WORKING DATA:
##############################

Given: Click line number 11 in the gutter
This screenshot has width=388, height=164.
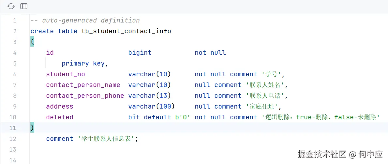Looking at the screenshot, I should [x=13, y=128].
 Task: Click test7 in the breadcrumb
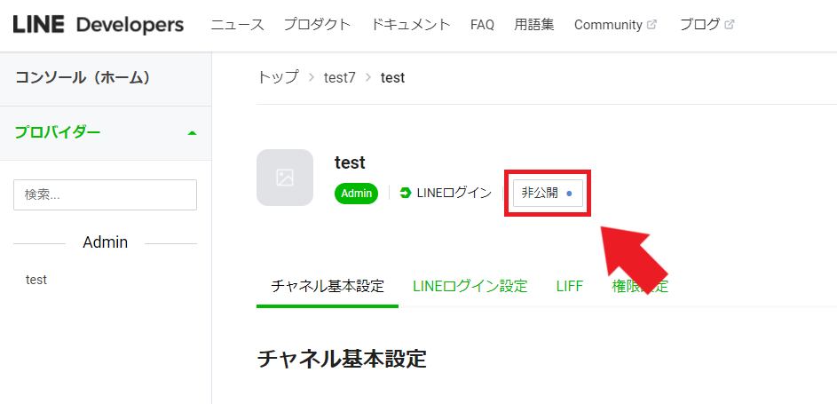[x=339, y=78]
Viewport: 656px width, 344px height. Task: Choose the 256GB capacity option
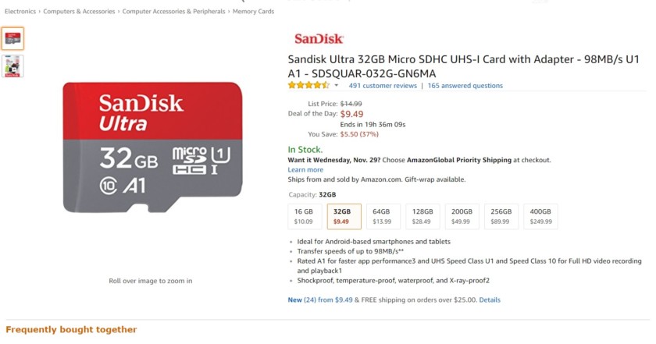click(x=501, y=216)
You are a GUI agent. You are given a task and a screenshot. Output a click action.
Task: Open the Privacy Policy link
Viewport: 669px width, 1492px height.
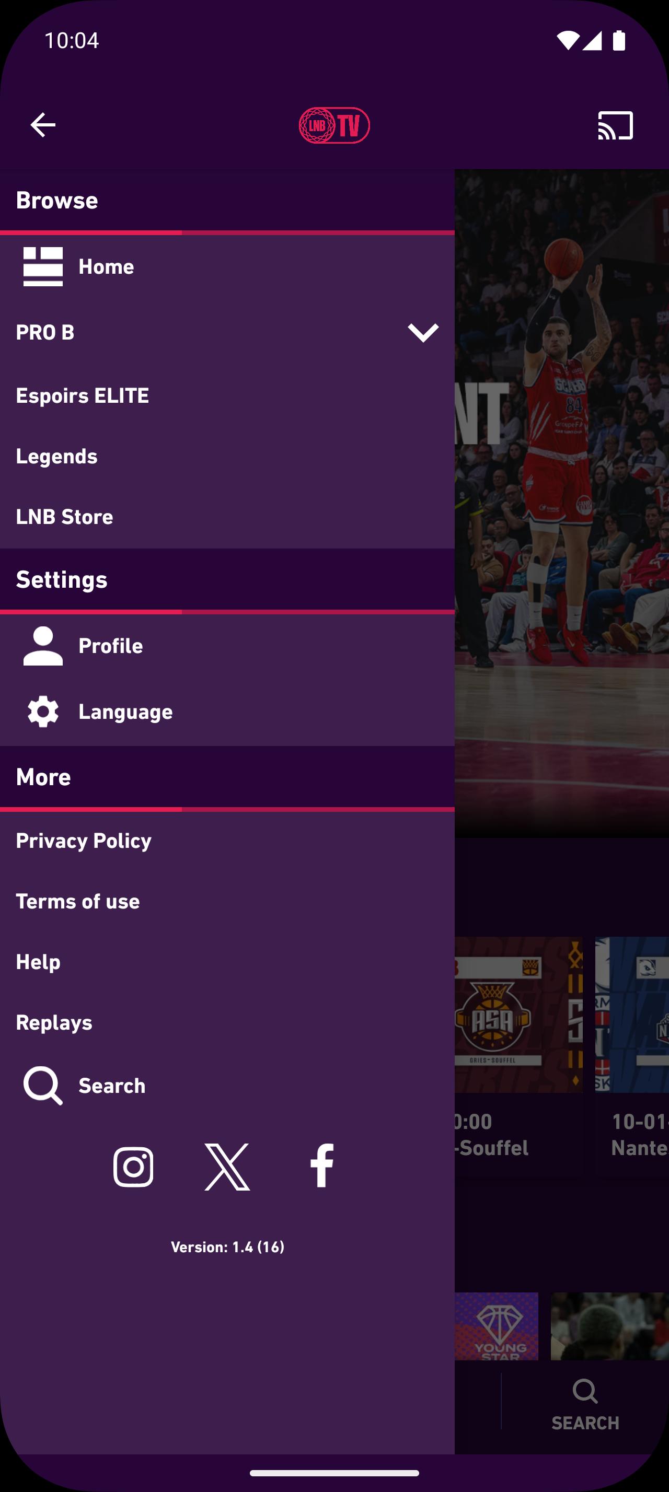(227, 841)
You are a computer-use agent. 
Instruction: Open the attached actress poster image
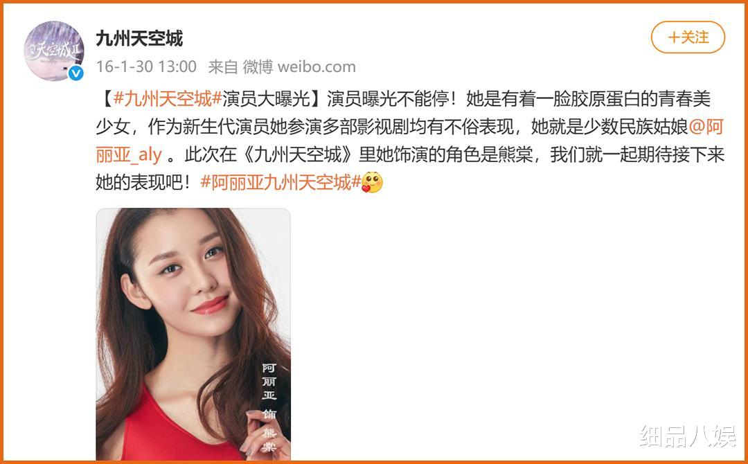pyautogui.click(x=193, y=334)
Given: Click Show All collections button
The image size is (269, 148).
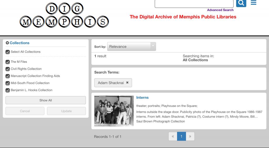Looking at the screenshot, I should click(x=46, y=100).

##############################

Please output the records from the line containing "You are a GUI" through the end of the records, inclusive, as a two-column CSV with the headers record_text and answer. Give one row per record, put each field in double quotes, turn line breaks into spaces, and leave out the pictures.

record_text,answer
"You are a GUI agent. You are given a task and a screenshot. Output a click action. Task: Open the Privacy Policy link Viewport: 669px width, 1492px height.","(227, 841)"
"You are a computer-use agent. Instruction: Open the attached actress poster image","pyautogui.click(x=193, y=334)"
"Given: Click Show All collections button The image size is (269, 148).","Looking at the screenshot, I should click(x=46, y=100)."